Legambiente partecipa a Insieme senza muri, il 20/5 a Milano
Alle porte d’Europa bussano profughi ambientali, migranti dalle aree devastate dal clima che cambia
«Basta sovrapporre la mappa della siccità e della fame con quella dei paesi di origine dei migranti per capire che non ci troviamo di fronte a un’emergenza momentanea»
[18 Maggio 2017]
Ancora non esiste ancora nessun riconoscimento ufficiale per i profughi ambientali, eppure basta «sovrapporre la mappa della siccità e della fame con quella dei paesi di origine delle persone che arrivano in Europa, per capire che non ci troviamo di fronte a un’emergenza momentanea, ma a una trasformazione epocale, di cui l’Europa e lo sviluppo industriale dell’ultimo secolo, con i conseguenti cambiamenti climatici, portano le principali responsabilità e su cui si continuano a innestare conflitti armati».

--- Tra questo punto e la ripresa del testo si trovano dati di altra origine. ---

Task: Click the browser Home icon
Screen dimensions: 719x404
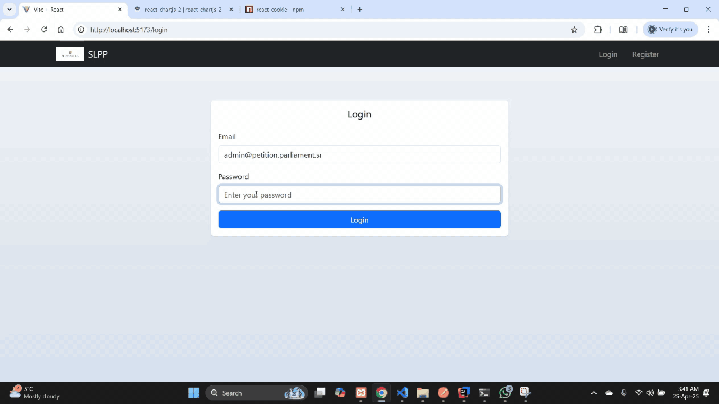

Con queste parole Legambiente annuncia la partecipazione a Insieme senza muri, la manifestazione che si svolgerà sabato 20 maggio a Milano: chi oggi cerca rifugio in Europa, ricordano dal Cigno verde, scappa da un intreccio perverso di cause, tra loro complementari, che ha reso inabitabili tante, troppe, terre a causa di guerre, carestie, desertificazione e siccità, dittature, disuguaglianze esorbitanti e povertà.

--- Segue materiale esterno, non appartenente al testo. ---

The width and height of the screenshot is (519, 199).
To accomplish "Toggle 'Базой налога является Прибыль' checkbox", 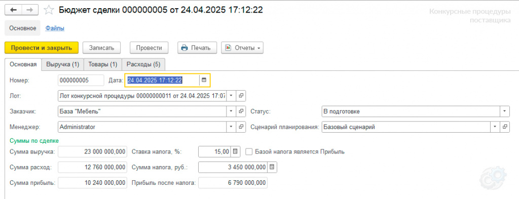I will pos(249,152).
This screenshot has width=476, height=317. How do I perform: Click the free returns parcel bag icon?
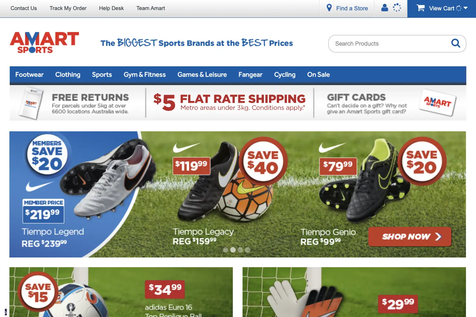(31, 103)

«Affrontare la questione migranti come se fosse un ‘problema di ordine pubblico’ – dichiara la presidente di Legambiente Rossella Muroni -, come fanno le pessime leggi 46 e 48 su nuove procedure per i richiedenti asilo e sicurezza urbana, proposte dal governo e appena approvate dal Parlamento, è un’operazione pericolosissima e che ci spinge a impegnarci sempre di più nella costruzione di una risposta civile, come già avvenuto in altre parti d’Europa a partire dal corteo di Barcellona. Anche l’attacco alle ONG, alla luce della stretta securitaria degli ultimi giorni appare ancora più chiaro nella sua strumentalità e pericolosità: chi aiuta e salva i migranti è diventato un nemico da combattere ed infangare solo perché fa saltare la gestione dei respingimenti voluta da Frontex mettendo in primo piano la salvezza delle vite umane. È una deriva a cui abbiamo il dovere di opporci e per questo sfileremo a Milano il 20 maggio».

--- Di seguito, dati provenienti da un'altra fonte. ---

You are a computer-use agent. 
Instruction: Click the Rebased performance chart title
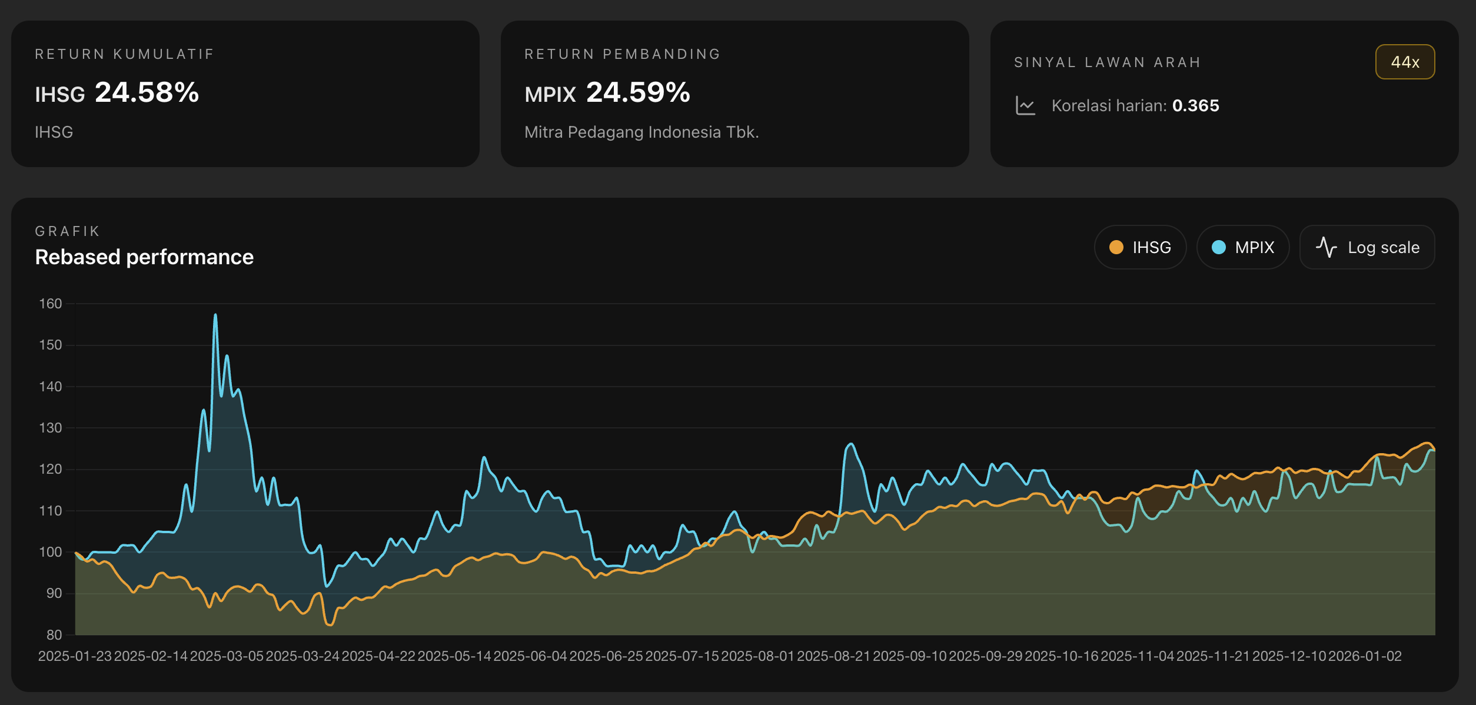(144, 257)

Portano anche i dati che legano in modo evidente i danni provocati dal degrado ambientale e dal clima che cambia nei territori – comprese ex colonie dell’Italia fascista – da dove i migranti partono.
Secondo i dati del Ministero dell’Interno – ricordano al proposito da Legambiente – su un totale di 207.570 richiedenti asilo nel biennio 2015 – 2016 i primi 10 paesi di provenienza sono: Nigeria, Pakistan, Gambia, Senegal, Eritrea, Costa D’Avorio, Bangladesh, Mali, Guinea, Ghana. Le stesse aree colpite dagli effetti più violenti dei cambiamenti climatici, soprattutto nelle forme della siccità e della desertificazione nell’Africa Subsahariana.
In alcune aree, infatti, il 2016 si è dimostrato l’anno più siccitoso dal lontano 1985. Tutto ciò aggrava una situazione già critica per i processi di desertificazione che hanno esposto negli ultimi 30 anni l’area subsahariana a fenomeni di denutrizione cronica e di fame, su cui si sono innestati conflitti etnici e conflitti interni o tra paesi (Mali, Niger, Ghana, Ciad, Sudan, Etiopia, Eritrea, Somalia, Repubblica Centroafricana, Repubblica Democratica del Congo).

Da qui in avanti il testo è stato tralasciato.